There are some decisions that bands make, or perhaps that their managers railroad them into, from which there is no way back. I imagine that the recriminations still fly some 35 years after Fireballet allowed themselves to believe that the concept for the cover of their second LP would in some way enhance their fledgling career.

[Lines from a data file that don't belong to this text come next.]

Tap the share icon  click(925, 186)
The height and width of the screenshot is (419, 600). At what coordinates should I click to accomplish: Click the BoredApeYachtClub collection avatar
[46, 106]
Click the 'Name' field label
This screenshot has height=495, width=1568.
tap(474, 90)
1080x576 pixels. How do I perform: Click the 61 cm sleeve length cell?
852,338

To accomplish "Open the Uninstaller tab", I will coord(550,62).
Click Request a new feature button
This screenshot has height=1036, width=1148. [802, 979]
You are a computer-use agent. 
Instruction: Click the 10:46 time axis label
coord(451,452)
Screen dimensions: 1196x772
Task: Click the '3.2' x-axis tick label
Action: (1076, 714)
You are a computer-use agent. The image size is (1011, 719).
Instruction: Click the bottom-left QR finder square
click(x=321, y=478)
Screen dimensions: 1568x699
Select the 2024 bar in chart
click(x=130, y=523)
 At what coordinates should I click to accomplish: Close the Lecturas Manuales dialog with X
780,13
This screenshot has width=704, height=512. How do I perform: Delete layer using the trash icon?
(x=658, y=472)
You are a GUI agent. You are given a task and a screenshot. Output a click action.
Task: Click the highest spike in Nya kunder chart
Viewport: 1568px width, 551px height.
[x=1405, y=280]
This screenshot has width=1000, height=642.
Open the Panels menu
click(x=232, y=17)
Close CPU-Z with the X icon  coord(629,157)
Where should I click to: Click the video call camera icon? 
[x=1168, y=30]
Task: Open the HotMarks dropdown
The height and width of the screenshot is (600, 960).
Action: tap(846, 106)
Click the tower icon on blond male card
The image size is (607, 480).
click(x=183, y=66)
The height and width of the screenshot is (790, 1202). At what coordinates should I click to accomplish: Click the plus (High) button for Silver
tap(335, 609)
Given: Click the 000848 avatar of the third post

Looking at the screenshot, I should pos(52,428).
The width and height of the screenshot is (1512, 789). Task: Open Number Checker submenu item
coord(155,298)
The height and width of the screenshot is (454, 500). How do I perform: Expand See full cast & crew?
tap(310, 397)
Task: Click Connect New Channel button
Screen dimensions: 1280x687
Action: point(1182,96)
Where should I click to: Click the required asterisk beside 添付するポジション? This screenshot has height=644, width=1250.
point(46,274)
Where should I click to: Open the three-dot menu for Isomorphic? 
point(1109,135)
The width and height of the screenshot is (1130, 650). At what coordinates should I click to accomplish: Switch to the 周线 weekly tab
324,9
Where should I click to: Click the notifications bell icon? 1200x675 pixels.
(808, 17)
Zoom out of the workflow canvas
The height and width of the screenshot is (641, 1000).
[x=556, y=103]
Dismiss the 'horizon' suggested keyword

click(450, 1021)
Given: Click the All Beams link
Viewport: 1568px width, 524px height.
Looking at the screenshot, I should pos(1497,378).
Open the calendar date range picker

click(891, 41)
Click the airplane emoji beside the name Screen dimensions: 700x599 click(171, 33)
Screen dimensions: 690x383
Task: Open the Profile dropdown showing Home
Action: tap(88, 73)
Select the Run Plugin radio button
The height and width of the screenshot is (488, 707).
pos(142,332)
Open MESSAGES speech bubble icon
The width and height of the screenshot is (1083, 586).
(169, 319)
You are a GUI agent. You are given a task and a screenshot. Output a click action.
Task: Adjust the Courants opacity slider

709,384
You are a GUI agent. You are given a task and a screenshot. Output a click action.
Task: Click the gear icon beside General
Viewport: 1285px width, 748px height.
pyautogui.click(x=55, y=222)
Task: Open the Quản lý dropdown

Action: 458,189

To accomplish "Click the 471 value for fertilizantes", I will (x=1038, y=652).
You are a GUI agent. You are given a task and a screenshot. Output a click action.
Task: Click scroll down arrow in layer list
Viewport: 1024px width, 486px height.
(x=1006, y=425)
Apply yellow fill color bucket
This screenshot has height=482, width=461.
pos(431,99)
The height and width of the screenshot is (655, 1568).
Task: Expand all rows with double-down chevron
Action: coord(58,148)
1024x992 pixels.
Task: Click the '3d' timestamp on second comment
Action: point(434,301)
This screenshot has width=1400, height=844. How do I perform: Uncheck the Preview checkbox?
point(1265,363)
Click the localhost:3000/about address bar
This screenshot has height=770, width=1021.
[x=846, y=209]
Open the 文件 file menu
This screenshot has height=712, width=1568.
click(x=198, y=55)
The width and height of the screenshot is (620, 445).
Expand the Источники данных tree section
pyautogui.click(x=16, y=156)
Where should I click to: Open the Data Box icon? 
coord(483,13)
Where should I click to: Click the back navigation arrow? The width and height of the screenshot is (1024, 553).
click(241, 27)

To prepare the ground for the enormity of the horror that I am about to present to those of you unfamiliar with the artwork that adorns Fireballet’s sophomore LP, here is the perfectly acceptable, to my eyes, image that graces the cover of their debut album, Night On Bald Mountain.

Not much to complain about there: mysterious, hooded, druid-like figures emerging from a network of caves carrying flaming torches; numerous women in a state of semi-undress; a fiery, ritualistic dance (a fireballet perhaps) on a pentagram-festooned altar under the light of a full-moon and so on, and so on… Okay, the castrato Lemmy lookalike in the bejewelled Speedos doesn’t float my boat, but hey, it’s all atmosphere right? The rear sleeve continues to build on that atmosphere, presenting images that further pique the potential listener’s interest.

The border is decorated with yet more pentagrams, whilst a frame of fire surrounds a band portrait in which they look down on us from their lofty perch beside the ruins of a castle. To a man the band members are unsmiling, their attire intriguing (how big is that crucifix!?) and their general demeanour is unsettling, unwelcoming and borderline hostile. The vibrant blue sky is at odds with their pasty complexions, suggesting that they are unaccustomed to being abroad in the daylight hours. The band’s faces and the tumbledown castle walls seem to be locked in a battle to see which can appear most unkempt, most overgrown. This cover has all the ingredients that make me want to slip the record out of its sleeve and lower the needle into the groove: from the tantalising clues offered up by the artwork I’m pretty sure I’m going to like what I hear, but I couldn’t say with any certainty exactly what that might be. Perfect!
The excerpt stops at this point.